_Parts of the exercise_.
1) From the provisioning documentation, list every item it says each provisioning operation produces.
2) Reproduce the provisioning documentation verbatim between "Every provisioning operation" and "and environment scope.", inclusive.
═══ Source ═══
The Input Prompt Template enables the Cloud Provisioner Agent to:

  • 📦 Receive infrastructure plans in a structured, deterministic way
  • 🌍 Provision based on region, environment, and component scope
  • 🔐 Respect secret policies and vault constraints
  • 📊 Emit traceable outputs and telemetry linked to blueprint lineage

It guarantees that every provisioning run starts with a complete, auditable definition — with no guessing, and full policy alignment.


📤 Output Expectations

Every provisioning operation produces:

  • 🧱 Infrastructure-as-Code artifacts (Pulumi stack files)
  • 📄 Cloud resource output maps
  • 📊 Provisioning logs
  • 📡 Telemetry spans and events
  • 🧩 Secrets binding metadata
  • 💾 Snapshot files for GitOps and audit

These outputs are fully traceable to their blueprint and environment scope.


✅ Output Artifacts

1️⃣ Pulumi Stack Files

File Purpose
Pulumi.yaml Defines the project and Pulumi runtime
Pulumi.{stack}.yaml Contains config values, tags, and stack settings
index.ts or main.cs Infrastructure logic (calls to Pulumi SDK)
Pulumi.lock.yaml Pin versions of dependencies
outputs.json Key URIs, resource IDs, endpoints, DNS, storage URLs

All files are saved in:

/infrastructure/stacks/{component}/{env}/{region}/

2️⃣ Provisioning Log

[pulumi] Preview succeeded: 4 to create, 0 to change, 0 to delete
[pulumi] Updated resources:
 - azure-native:containerservice:ManagedCluster
 - azure-native:storage:BlobContainer
...

Saved as provisioning.log for debugging and audit purposes.


3️⃣ Resource Output Map (Structured JSON)

{
  "aks_cluster_name": "aks-stg-auth",
  "kubeconfig_vault_key": "vault://auth-kubeconfig",
  "dns_record": "auth.stg.connectsoft.io",
  "vault_uri": "https://vault-auth-stg.vault.azure.net",
  "blob_url": "https://cs-stg-auth.blob.core.windows.net"
═══ Information shown ═══
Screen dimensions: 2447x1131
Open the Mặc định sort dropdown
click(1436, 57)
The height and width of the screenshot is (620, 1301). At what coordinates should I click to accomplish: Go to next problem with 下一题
═══
_The solutions_.
1)
- Infrastructure-as-Code artifacts (Pulumi stack files)
- Cloud resource output maps
- Provisioning logs
- Telemetry spans and events
- Secrets binding metadata
- Snapshot files for GitOps and audit

2)
Every provisioning operation produces:

  • 🧱 Infrastructure-as-Code artifacts (Pulumi stack files)
  • 📄 Cloud resource output maps
  • 📊 Provisioning logs
  • 📡 Telemetry spans and events
  • 🧩 Secrets binding metadata
  • 💾 Snapshot files for GitOps and audit

These outputs are fully traceable to their blueprint and environment scope.